De manera que ese es el camino que hasta Rajoy se negaba a descubrirnos. Nosotros no podemos gastar dinero público en salir de la recesión para que Europa si lo haga porque, no lo olvidemos, el Banco de Inversión Europeo obtiene sus fondos de asignaciones públicas de todos los estados miembros de la Unión Europea.
De modo que eso del liberalismo se queda aparcado, se olvida. La doctrina que se ha tremolado para ganar las elecciones, la doctrina que se ha defendido a capa y espada en los Think Tank no existe, es una falacia circular a la que se renuncia cuando llega el caso. No se confía en la iniciativa privada, no se busca que esta redistribuya sus beneficios en forma de inversiones y así reactive la economía y genere empleo.
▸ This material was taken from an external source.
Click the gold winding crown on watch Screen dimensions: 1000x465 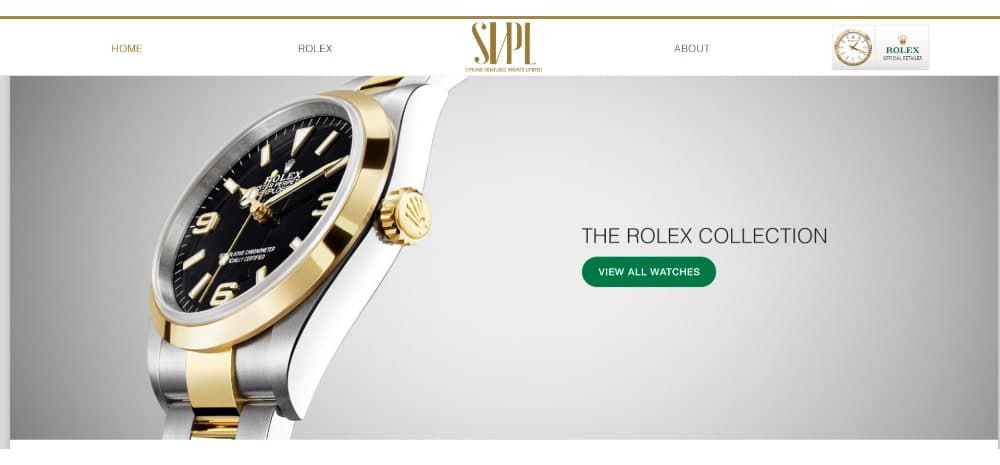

Sabemos que eso no va a pasar y recurrimos a los mismos estímulos de siempre, a los únicos posibles dentro de un sistemas que se realimenta hasta repetirse una y otra vez, cada vez de forma más acelerada y cruel, desde que se pusiera en marcha allá por el Novecento.
Y lo único que supone este brutal ajuste masivo, este recortar a saco, de brocha gorda, de donde se pueda e incluso de donde no se pueda, es un encalar las paredes, un lustrar las barandas, un regar los geranios para que luzcan hermosos a ver si esta vez conseguimos lo que no logramos en los años cincuenta del pasado siglo.
A ver si esta vez nos cae algo del Plan Marshall que ahora es Merkel y viaja en Volkswagen.
Pues hemos hecho un pan como unas tortas.
Ya me parecía a mí que no podía haber nada original en la oculta solución que se guardaban nuestros gobernantes cuando pugnaban por serlo en la campaña electoral. No porque sean del Partido Popular, no porque sean liberal capitalistas o conservadores. Sino porque son occidentales atlánticos. Y la originalidad política y social es algo que el Occidente Atlántico no parece trabajar en demasía.
Ha optado por repetirse en sus vicios y defectos una y otra vez hasta que no haya margen, hasta agotar sus posibilidades en lugar de escuchar e intentar cosas realmente nuevas, fórmulas diferentes. Ha elegido escuchar sus ecos una y otra vez en lugar de la voz de aquellos que buscan cosas nuevas. Un clásico.
Pero, por lo menos, Margallo lo reconoce.